→ Aim of the task
Nothing but the lines from the one containing "bubbles placeholder icon" through the end of the entries below should be set down, each exactly as written.

→ Data listing
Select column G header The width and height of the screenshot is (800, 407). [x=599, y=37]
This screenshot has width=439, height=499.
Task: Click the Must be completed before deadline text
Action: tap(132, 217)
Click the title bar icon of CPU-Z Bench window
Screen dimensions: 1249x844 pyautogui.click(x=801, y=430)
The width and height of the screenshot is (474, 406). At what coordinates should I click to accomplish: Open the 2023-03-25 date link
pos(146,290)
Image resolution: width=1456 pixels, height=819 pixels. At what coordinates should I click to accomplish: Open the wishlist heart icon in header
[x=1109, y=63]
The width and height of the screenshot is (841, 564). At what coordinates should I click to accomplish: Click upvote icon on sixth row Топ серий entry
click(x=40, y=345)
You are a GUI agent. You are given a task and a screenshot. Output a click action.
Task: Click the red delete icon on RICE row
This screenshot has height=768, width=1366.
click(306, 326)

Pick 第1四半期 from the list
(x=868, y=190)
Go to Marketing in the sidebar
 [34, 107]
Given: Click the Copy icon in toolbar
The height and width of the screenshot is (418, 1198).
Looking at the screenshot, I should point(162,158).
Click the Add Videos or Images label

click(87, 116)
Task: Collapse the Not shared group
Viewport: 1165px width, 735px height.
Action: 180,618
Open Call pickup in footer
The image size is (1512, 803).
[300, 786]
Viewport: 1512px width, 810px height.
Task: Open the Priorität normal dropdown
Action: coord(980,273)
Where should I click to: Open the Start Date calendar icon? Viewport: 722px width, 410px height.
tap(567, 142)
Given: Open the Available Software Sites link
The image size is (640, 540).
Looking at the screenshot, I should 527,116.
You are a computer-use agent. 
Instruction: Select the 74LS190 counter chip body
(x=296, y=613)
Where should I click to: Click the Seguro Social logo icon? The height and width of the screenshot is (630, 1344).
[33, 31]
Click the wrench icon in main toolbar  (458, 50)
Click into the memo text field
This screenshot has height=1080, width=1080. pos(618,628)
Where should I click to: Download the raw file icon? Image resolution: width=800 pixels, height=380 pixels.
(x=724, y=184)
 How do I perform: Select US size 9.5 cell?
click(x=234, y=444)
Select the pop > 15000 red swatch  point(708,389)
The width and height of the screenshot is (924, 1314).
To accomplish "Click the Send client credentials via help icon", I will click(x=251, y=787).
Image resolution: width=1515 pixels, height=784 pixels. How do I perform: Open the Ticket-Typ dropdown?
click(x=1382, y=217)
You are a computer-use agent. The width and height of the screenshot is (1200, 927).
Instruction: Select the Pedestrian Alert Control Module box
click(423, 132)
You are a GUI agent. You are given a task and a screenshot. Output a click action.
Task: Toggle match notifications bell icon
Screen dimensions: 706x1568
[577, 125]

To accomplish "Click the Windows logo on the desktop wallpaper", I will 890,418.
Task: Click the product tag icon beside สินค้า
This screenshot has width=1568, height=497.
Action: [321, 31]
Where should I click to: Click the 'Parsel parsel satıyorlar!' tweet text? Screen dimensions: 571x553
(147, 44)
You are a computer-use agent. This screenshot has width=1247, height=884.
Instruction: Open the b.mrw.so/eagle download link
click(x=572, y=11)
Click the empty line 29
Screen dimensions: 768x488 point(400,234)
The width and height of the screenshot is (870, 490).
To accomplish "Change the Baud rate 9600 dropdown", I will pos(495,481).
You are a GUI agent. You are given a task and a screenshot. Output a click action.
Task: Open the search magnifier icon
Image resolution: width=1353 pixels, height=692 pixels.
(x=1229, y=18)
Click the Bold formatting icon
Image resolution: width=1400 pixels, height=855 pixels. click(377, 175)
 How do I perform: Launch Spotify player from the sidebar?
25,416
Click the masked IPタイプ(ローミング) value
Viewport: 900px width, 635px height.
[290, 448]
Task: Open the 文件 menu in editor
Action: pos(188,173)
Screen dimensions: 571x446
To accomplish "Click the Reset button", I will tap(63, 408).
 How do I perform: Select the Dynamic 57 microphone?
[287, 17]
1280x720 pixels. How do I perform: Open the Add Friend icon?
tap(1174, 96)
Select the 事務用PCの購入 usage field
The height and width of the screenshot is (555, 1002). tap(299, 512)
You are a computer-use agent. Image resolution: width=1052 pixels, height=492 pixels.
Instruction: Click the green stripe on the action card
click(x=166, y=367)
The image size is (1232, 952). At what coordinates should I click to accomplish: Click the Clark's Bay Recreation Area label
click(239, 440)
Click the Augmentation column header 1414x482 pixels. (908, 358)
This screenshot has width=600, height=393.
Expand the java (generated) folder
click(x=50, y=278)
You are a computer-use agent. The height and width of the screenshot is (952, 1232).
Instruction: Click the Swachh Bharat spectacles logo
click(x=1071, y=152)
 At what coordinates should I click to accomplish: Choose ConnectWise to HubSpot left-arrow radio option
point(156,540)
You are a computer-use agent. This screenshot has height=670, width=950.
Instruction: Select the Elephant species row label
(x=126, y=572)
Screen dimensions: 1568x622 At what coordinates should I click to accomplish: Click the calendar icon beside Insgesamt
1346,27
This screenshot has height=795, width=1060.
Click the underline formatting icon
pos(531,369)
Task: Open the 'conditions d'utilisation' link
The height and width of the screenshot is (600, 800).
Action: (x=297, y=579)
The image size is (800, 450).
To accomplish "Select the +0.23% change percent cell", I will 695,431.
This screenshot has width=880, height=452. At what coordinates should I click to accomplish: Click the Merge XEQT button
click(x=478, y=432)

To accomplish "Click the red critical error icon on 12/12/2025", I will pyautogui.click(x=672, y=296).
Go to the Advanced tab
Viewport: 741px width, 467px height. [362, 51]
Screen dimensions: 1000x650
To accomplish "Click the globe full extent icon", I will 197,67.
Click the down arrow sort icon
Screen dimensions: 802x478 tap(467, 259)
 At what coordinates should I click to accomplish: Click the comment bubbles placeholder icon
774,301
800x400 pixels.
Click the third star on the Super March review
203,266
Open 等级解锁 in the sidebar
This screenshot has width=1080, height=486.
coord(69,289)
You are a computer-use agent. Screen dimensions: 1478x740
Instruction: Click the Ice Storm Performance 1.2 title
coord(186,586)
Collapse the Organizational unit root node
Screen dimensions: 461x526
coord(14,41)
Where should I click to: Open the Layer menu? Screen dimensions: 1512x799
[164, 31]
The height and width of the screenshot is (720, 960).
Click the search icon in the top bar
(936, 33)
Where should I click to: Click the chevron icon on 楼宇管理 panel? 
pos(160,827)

→ Expected answer
 At what coordinates should I click to accomplish: Click the comment bubbles placeholder icon
774,301
800x400 pixels.
Click the third star on the Super March review
203,266
Open 等级解锁 in the sidebar
This screenshot has width=1080, height=486.
coord(69,289)
You are a computer-use agent. Screen dimensions: 1478x740
Instruction: Click the Ice Storm Performance 1.2 title
coord(186,586)
Collapse the Organizational unit root node
Screen dimensions: 461x526
coord(14,41)
Where should I click to: Open the Layer menu? Screen dimensions: 1512x799
[164, 31]
The height and width of the screenshot is (720, 960).
Click the search icon in the top bar
(936, 33)
Where should I click to: Click the chevron icon on 楼宇管理 panel? 
pos(160,827)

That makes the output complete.